→ **Aim of the task**: Rescale the part that opens with the line containing "The width and height of the screenshot is (2576, 1410)." and closes with the final line, writing out every line in it again. Multiply each click coordinate in the answers by 0.3 and round it to a whole number, with halves going up, and leave everything else unchanged.

→ **Records for this task**:
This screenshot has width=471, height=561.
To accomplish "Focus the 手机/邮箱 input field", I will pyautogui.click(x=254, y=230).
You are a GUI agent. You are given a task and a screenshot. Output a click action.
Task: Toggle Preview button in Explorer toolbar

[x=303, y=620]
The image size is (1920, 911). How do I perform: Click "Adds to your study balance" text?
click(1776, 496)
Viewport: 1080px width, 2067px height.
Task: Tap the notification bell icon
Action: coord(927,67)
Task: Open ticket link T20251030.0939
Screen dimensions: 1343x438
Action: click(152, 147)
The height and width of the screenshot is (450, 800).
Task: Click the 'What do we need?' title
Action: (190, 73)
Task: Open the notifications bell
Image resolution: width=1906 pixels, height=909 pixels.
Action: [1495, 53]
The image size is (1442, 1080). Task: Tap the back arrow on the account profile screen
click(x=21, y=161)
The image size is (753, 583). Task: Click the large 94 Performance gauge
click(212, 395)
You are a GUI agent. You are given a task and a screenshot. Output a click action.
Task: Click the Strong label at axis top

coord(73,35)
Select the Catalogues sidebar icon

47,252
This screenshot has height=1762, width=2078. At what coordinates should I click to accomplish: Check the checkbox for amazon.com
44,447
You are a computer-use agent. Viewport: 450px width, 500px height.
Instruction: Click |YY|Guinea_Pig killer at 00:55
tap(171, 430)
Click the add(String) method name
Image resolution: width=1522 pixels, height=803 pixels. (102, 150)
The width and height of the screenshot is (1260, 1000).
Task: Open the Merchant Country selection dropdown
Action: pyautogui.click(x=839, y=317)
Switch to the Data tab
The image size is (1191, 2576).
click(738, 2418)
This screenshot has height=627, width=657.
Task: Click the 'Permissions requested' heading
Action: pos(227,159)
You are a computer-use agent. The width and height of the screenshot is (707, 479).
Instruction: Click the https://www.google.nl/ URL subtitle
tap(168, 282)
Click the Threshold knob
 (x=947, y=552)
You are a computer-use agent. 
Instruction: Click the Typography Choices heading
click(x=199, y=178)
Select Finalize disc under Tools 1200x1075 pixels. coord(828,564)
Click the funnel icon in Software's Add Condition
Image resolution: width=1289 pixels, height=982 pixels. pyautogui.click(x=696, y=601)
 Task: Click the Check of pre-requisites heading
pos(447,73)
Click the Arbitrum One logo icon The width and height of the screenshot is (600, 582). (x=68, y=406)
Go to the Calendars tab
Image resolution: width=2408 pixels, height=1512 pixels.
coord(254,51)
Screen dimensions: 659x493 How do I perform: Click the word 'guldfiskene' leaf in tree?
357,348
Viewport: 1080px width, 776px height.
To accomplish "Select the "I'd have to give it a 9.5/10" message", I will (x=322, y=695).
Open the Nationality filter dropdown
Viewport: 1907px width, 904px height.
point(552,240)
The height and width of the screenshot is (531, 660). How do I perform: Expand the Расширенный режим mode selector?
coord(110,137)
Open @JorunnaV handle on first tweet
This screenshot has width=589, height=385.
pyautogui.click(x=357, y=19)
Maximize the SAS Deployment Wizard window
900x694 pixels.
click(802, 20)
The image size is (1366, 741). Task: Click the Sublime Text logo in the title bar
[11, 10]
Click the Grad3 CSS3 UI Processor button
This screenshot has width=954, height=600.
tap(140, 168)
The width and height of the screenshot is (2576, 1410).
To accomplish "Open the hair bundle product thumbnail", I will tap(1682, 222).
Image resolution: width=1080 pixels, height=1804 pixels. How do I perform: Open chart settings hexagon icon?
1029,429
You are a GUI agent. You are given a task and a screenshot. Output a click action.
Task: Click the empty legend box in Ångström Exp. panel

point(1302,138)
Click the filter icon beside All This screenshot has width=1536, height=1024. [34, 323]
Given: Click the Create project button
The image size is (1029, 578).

→ **Answer in full**:
The width and height of the screenshot is (2576, 1410).
To accomplish "Open the hair bundle product thumbnail", I will tap(505, 67).
Image resolution: width=1080 pixels, height=1804 pixels. How do I perform: Open chart settings hexagon icon?
309,129
You are a GUI agent. You are given a task and a screenshot. Output a click action.
Task: Click the empty legend box in Ångström Exp. panel

point(391,41)
Click the filter icon beside All This screenshot has width=1536, height=1024. [10, 97]
Given: Click the Create project button
The image size is (1029, 578).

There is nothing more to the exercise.